Excerpt:
---*---

8-A12B 1 d339685d8a12b.htm 8-A12B 8-A12B

 

 

UNITED STATES

SECURITIES AND EXCHANGE COMMISSION

Washington, D.C. 20549

 

 

FORM 8-A

 

 

FOR REGISTRATION OF CERTAIN CLASSES OF SECURITIES

PURSUANT TO SECTION 12(b) OR 12(g) OF THE

SECURITIES EXCHANGE ACT OF 1934

 

 

Qwest Corporation

(Exact name of registrant as specified in its charter)

 

 

 

Colorado   84-0273800
(State of incorporation or organization)   (IRS Employer Identification No.)

100 CenturyLink Drive

Monroe, Louisiana

  71203
(Address of principal executive offices)   (Zip Code)

Securities to be registered pursuant to Section 12(b) of the Act:

 

Title of each class

to be so registered

 

Name of each exchange on which

each class is to be registered

6.75% Notes due 2057   New York Stock Exchange

 

 

If this form relates to the registration of a class of securities pursuant to Section 12(b) of the Exchange Act and is effective pursuant to General Instruction A.(c), check the following box. ☒

If this form relates to the registration of a class of securities pursuant to Section 12(g) of the Exchange Act and is effective pursuant to General Instruction A.(d), check the following box. ☐

Securities Act registration statement file number to which this form relates: 333-202411-01

Securities to be registered pursuant to Section 12(g) of the Act: None

 

 

 


INFORMATION REQUIRED IN REGISTRATION STATEMENT

 

Item 1. Description of Registrant’s Securities to be Registered

A description of the 6.75% Notes due 2057 (the “Notes”) of Qwest Corporation (the “Company”) is contained in the Prospectus included in the Registration Statement on Form S-3 (Registration No. 333-202411-01), which was filed by the Company and one of its affiliates as an automatic shelf registration statement and was effective upon its filing with the Securities and Exchange Commission on March 2, 2015, as supplemented by a Prospectus Supplement dated April 18, 2017, which was filed pursuant to Rule 424(b) promulgated under the Securities Act of 1933. Such description, as so supplemented, is incorporated herein by reference.

 

Item 2. Exhibits

The exhibits to this Registration Statement on Form 8-A are listed in the Exhibit Index, which appears at the end of this Registration Statement and is incorporated by reference herein.


SIGNATURE

Pursuant to the requirements of Section 12 of the Securities Exchange Act of 1934, the registrant has duly caused this registration statement to be signed on its behalf by the undersigned, thereto duly authorized.

 

    Qwest Corporation
Dated: April 27, 2017     By:  

/s/ Stacey W. Goff

      Stacey W. Goff
      Executive Vice President, General Counsel and Secretary


EXHIBIT INDEX

 

Exhibit
No.

---*---

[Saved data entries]

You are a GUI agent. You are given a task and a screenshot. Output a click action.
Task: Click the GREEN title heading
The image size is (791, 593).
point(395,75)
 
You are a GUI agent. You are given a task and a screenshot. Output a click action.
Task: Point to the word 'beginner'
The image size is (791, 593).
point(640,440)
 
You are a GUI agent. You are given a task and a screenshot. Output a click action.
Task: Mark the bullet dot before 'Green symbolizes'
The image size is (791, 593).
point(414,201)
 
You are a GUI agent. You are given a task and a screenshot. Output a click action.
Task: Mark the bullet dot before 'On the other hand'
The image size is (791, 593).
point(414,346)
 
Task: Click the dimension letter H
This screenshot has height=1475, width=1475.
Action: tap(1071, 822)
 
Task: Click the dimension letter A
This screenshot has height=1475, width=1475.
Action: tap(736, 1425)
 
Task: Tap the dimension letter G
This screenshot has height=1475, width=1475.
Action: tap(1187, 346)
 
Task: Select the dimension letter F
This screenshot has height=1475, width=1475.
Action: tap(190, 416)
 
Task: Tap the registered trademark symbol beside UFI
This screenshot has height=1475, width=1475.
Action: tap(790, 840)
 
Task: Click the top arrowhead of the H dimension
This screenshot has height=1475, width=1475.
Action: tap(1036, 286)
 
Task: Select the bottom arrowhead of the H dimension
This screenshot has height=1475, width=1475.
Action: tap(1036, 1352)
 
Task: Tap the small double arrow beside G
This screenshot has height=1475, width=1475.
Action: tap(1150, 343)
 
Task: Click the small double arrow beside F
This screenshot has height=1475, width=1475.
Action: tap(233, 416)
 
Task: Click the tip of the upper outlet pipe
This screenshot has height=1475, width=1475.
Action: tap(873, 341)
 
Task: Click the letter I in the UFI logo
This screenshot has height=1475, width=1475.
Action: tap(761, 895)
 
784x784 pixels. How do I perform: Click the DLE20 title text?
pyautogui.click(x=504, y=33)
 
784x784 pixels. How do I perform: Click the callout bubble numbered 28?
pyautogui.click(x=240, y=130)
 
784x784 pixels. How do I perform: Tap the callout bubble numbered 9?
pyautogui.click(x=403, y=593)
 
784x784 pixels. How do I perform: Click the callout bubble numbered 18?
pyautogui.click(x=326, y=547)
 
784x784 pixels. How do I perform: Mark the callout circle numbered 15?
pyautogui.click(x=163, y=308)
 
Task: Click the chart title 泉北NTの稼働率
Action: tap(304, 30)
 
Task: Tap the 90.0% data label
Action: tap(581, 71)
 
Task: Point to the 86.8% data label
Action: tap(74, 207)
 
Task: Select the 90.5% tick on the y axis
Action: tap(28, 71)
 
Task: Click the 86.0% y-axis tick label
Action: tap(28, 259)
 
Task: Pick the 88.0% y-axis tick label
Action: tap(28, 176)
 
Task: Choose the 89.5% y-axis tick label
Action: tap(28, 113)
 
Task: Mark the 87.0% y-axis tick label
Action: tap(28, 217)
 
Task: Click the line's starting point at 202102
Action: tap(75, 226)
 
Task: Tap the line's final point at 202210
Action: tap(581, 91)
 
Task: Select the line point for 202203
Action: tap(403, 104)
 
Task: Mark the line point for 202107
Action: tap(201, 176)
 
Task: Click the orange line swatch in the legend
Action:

---*---

Task instructions:
a. In the Form 8-A filing for Qwest Corporation, why does the registration statement carry a signature? Answer in one to three sentences.
b. Carry on the Qwest Corporation Form 8-A filing from its last line.

Results for each task:
a. The registration statement is signed on Qwest Corporation's behalf because the requirements of Section 12 of the Securities Exchange Act of 1934 call for it. Stacey W. Goff, Executive Vice President, General Counsel and Secretary, signed it as the duly authorized undersigned.

b.
Description

4.1    Indenture, dated October 15, 1999, by and between Qwest Corporation (formerly named U.S. WEST Communications, Inc.) and Bank of New York Trust Company, National Association (successor-in-interest to Bank One Trust Company, N.A. and J.P. Morgan Trust Company, National Association), as Trustee (incorporated by reference to Exhibit 4(b) to Qwest Corporation’s Annual Report on Form 10-K for the year ended December 31, 1999, File No. 001-03040).
4.2    First Supplemental Indenture, dated August 19, 2004, by and between Qwest Corporation and U.S. Bank National Association (incorporated by reference to Exhibit 4.22 to Qwest Communications International Inc.’s Quarterly Report on Form 10-Q for the quarter ended September 30, 2004, File No. 001-15577).
4.3    Second Supplemental Indenture, dated November 23, 2004, by and between Qwest Corporation and U.S. Bank National Association (incorporated by reference to Exhibit 4.1 to Qwest Corporation’s Current Report on Form 8-K filed November 23, 2004, File No. 001-03040).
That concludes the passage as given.